Students should already be familiar with transformations, at least to the extent that they know that it takes more than an, "Abracadabra!" to change or move a shape. It helps if they know what translation, reflection, rotation, and dilation are, though. Magic tricks are fun and all, but not exactly useful when determining similarity.

Students should already know that if they can perform any rigid transformation to carry one shape exactly onto another, the two shapes are congruent. If we throw dilation into the mix (whether it's contraction or expansion), we can safely say that the two shapes are similar.

While those basic rules apply to pretty much any two-dimensional shape you can imagine (although it might be a pain to verify that two dodecagons are similar), triangles get special treatment. In fact, triangles are like the royal family of geometry...only without the corgis.
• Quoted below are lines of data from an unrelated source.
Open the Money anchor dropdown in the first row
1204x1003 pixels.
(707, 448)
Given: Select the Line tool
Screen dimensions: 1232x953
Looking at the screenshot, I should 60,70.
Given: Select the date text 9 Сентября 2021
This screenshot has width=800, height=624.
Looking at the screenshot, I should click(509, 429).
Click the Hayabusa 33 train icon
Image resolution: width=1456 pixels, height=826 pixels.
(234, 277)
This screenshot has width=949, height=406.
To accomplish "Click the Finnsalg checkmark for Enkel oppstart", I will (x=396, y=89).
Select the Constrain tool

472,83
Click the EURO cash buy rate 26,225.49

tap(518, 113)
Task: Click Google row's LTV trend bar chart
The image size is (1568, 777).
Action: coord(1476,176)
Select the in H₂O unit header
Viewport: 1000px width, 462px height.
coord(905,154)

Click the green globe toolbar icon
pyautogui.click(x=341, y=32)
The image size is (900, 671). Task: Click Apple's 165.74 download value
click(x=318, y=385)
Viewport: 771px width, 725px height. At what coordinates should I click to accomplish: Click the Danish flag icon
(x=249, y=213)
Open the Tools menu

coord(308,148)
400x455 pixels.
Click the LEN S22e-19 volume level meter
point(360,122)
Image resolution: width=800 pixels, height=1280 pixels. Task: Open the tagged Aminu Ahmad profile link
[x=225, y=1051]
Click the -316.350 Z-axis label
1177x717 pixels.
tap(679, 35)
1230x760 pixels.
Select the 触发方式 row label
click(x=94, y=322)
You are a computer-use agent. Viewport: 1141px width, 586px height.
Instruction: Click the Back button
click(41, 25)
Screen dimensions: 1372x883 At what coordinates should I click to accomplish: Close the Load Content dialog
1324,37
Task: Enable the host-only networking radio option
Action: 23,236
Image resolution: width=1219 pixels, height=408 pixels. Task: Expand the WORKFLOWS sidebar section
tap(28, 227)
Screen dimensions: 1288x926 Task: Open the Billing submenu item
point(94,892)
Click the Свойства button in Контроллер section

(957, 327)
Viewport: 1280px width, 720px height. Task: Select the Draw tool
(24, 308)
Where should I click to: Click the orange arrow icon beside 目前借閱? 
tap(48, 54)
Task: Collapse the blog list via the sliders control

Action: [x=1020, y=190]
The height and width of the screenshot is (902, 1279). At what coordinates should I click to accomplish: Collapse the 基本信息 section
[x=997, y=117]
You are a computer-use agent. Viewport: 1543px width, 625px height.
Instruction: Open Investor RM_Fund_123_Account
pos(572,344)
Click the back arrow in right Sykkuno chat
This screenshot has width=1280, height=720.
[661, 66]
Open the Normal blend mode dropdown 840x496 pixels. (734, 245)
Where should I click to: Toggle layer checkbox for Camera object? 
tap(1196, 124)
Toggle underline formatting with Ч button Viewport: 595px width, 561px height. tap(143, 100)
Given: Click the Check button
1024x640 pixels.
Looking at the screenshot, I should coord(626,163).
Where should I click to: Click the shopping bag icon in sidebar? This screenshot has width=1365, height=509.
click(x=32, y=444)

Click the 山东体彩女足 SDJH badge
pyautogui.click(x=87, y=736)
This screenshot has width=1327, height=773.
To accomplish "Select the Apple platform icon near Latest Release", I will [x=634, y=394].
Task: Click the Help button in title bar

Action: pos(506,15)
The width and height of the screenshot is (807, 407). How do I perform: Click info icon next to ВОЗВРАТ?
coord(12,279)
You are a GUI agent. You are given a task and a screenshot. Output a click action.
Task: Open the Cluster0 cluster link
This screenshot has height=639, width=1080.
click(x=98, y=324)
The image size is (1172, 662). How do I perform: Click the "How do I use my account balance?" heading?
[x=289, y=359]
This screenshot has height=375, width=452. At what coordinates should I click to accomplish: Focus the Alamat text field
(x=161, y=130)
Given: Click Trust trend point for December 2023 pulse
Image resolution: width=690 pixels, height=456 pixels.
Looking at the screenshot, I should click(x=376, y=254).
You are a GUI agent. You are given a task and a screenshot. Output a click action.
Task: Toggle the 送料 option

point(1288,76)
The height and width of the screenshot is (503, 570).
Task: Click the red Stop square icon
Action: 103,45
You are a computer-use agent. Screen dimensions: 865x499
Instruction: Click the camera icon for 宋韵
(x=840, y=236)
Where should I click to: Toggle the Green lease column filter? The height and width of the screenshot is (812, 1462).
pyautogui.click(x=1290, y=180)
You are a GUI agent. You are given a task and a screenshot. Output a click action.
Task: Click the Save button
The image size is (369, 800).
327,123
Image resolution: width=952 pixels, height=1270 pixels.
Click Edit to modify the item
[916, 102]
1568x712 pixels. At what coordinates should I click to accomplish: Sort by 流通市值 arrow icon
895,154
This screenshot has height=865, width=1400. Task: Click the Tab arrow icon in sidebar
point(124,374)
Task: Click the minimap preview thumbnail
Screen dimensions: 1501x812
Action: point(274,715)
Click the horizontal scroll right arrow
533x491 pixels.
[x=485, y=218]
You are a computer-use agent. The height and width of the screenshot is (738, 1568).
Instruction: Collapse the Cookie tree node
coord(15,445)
Because they're so small and easy, we can use triangles to really get to the heart of what similarity is. Let's say we have two triangles, Δ*ABC* and Δ*PQR*, that are congruent to each other.

Then, we can contract Δ*ABC* so that it's half the size of Δ*PQR*. (That's a scale factor of 0.5. Hint, hint.) Dilation is still a similarity transformation, so even though they aren't congruent anymore, the two triangles are still similar.

Students should realize that even though the side lengths of Δ*ABC* have changed, its angles have not. They might say something like, "Hey, those two triangles have similar-looking angle measures. They're just not the same size." If you hear something like that, it's a good sign.

This means two triangles are similar when all their corresponding angles are equal. In fact, students can take this to the next level. Whenever any two polygons of differing sizes have the same set of angle measures within them, the polygons are **similar**.

So that's angles. What about side lengths? Our scale factor tells us how we relate side lengths of similar triangles to each other. Ratios of corresponding side lengths should always give the same scale factor. If two shapes are similar, these ratios of corresponding side lengths will all equal the same number: the scale factor.

A good way to make sure students have cemented all this knowledge is to have the students measure the sides of similar shapes with a ruler and the angles with a protractor. Then, give another set of shapes that are *almost* similar. Students can then realize that the measures of the angles in the figure affect the scale ratio they calculate using the side lengths.